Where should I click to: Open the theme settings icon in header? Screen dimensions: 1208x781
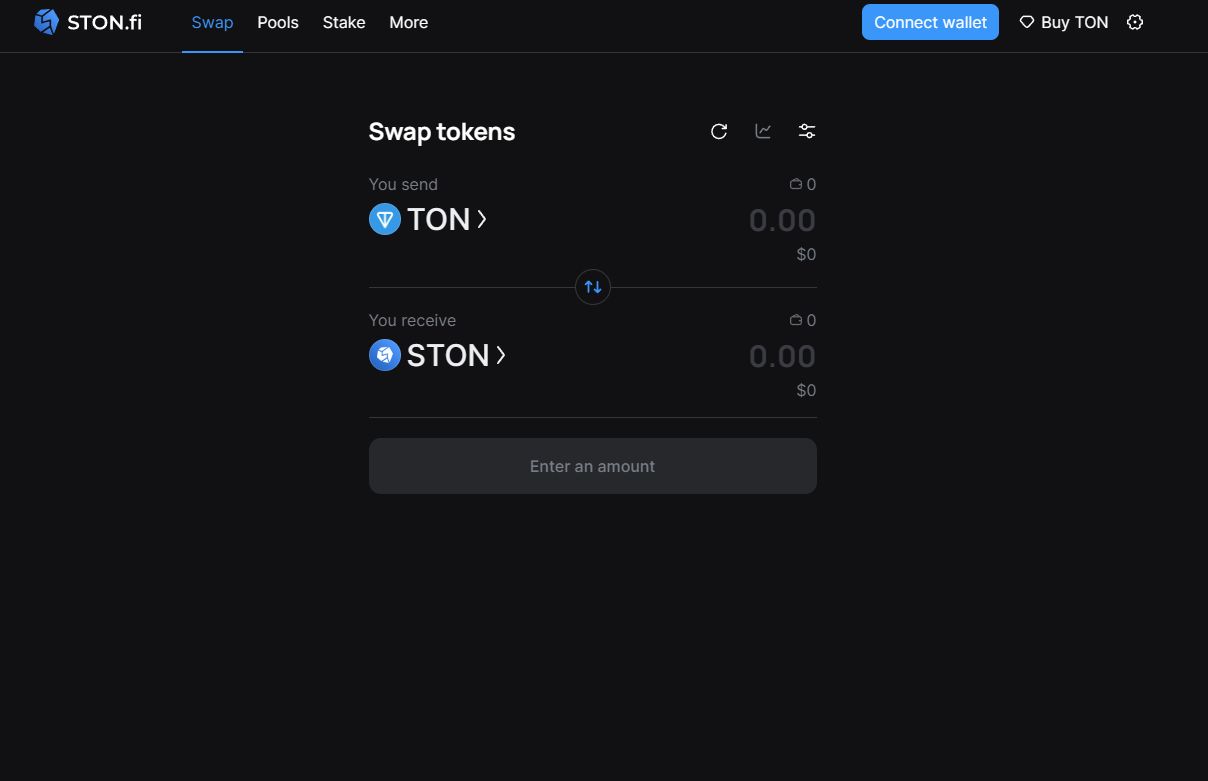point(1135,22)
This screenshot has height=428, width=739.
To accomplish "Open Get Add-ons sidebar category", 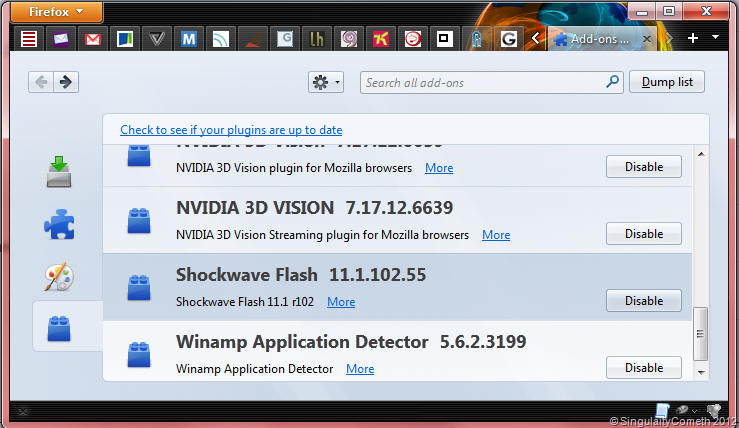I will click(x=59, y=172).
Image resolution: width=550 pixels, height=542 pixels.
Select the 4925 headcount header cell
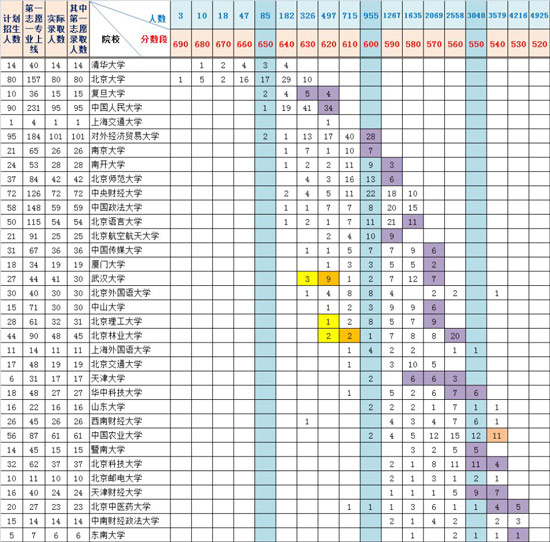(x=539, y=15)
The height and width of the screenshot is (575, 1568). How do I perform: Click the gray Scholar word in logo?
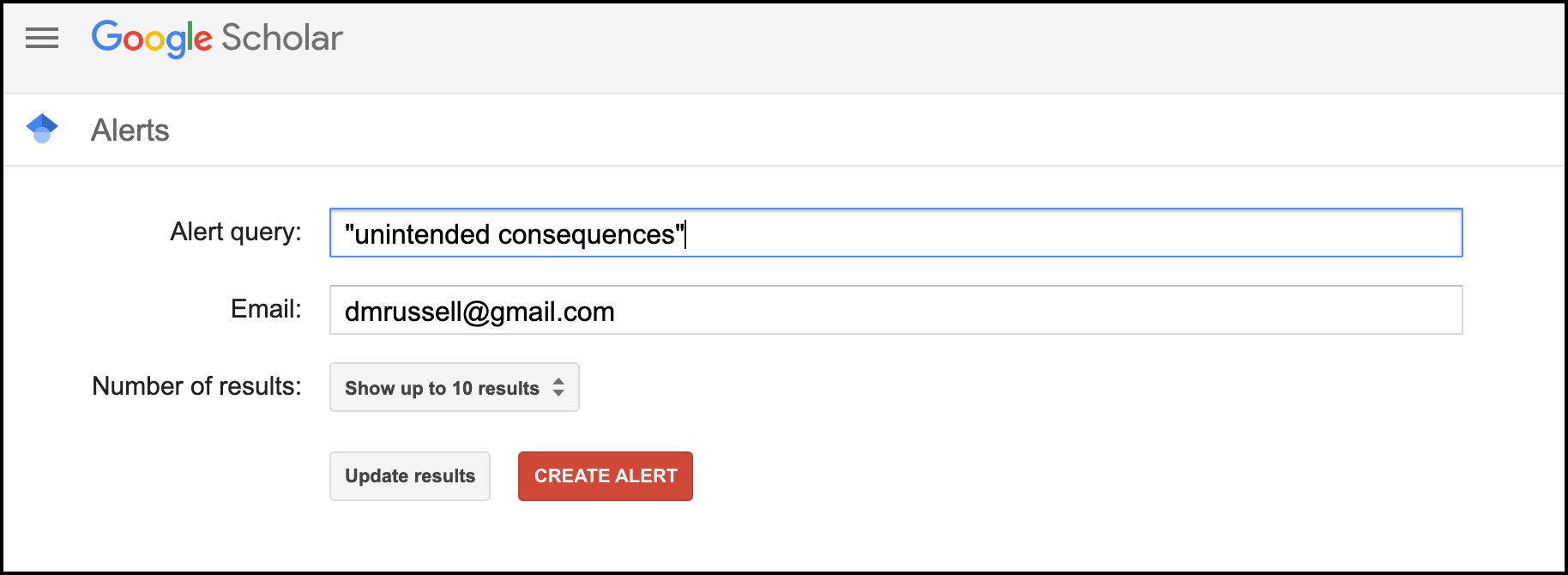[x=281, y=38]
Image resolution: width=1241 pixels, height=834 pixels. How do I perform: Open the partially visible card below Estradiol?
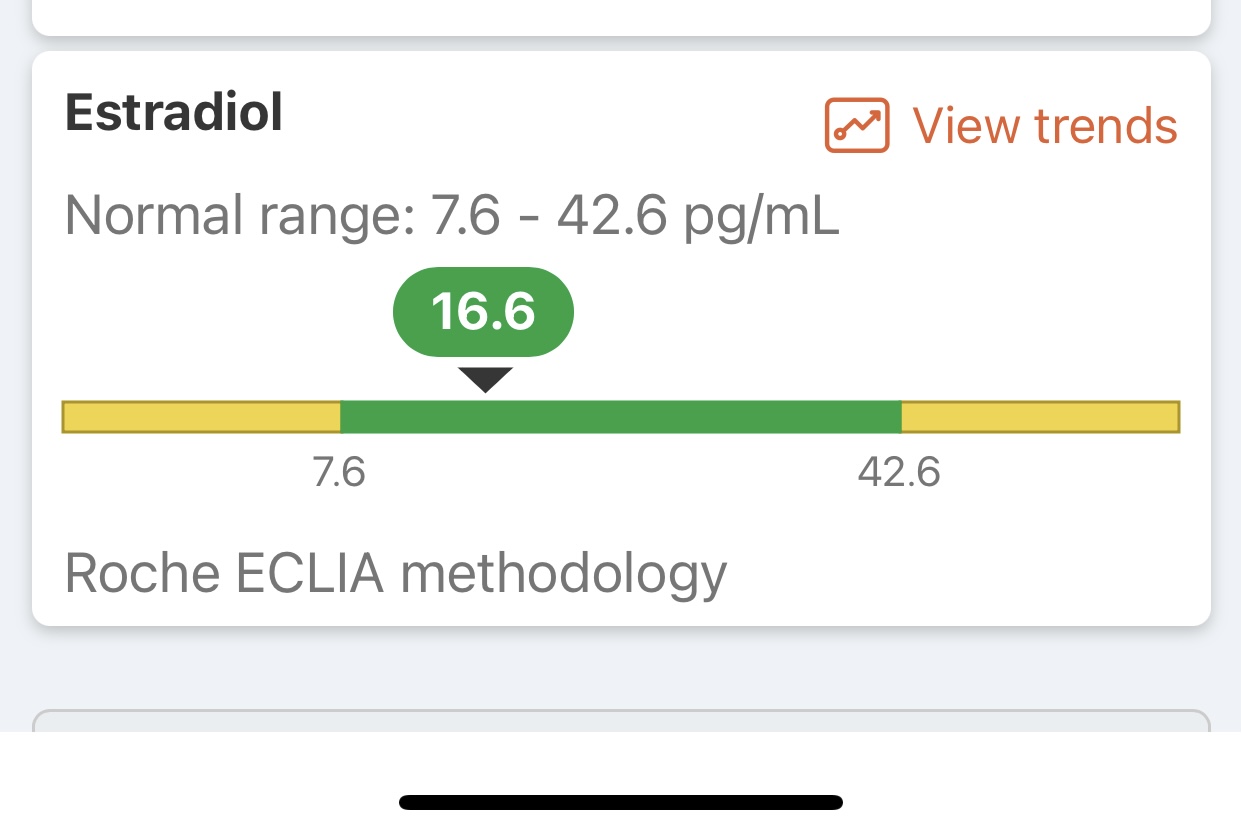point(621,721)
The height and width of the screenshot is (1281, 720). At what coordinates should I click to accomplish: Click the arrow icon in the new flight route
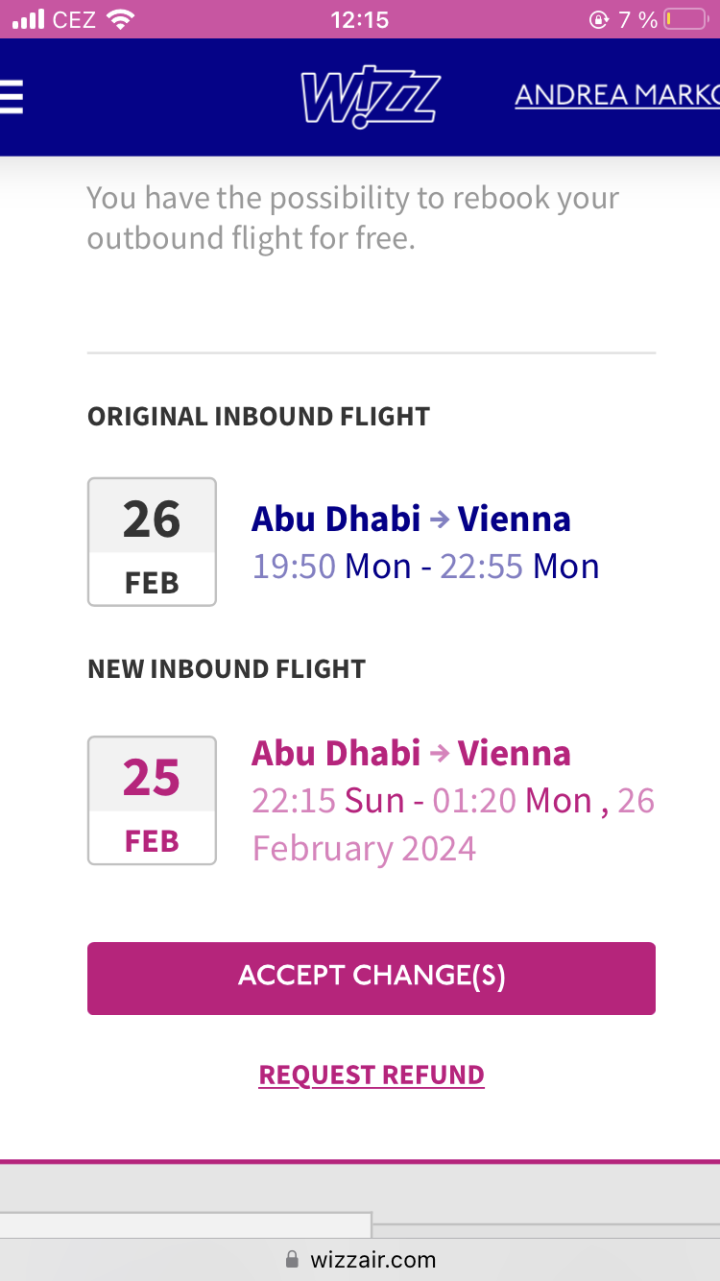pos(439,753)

☆ ☆ ☆ ☆ ☆ ☆ ☆

### WORK ITEM
Copy out only the lines beginning at the line with "Image resolution: width=1241" and ending at the last line of the entries. Keep them exact; drop pictures.

### OUTPUT BELOW
Image resolution: width=1241 pixels, height=834 pixels. How do I perform: Open the partially visible card below Estradiol?
point(621,721)
The height and width of the screenshot is (1281, 720). At what coordinates should I click to accomplish: Click the arrow icon in the new flight route
pos(439,753)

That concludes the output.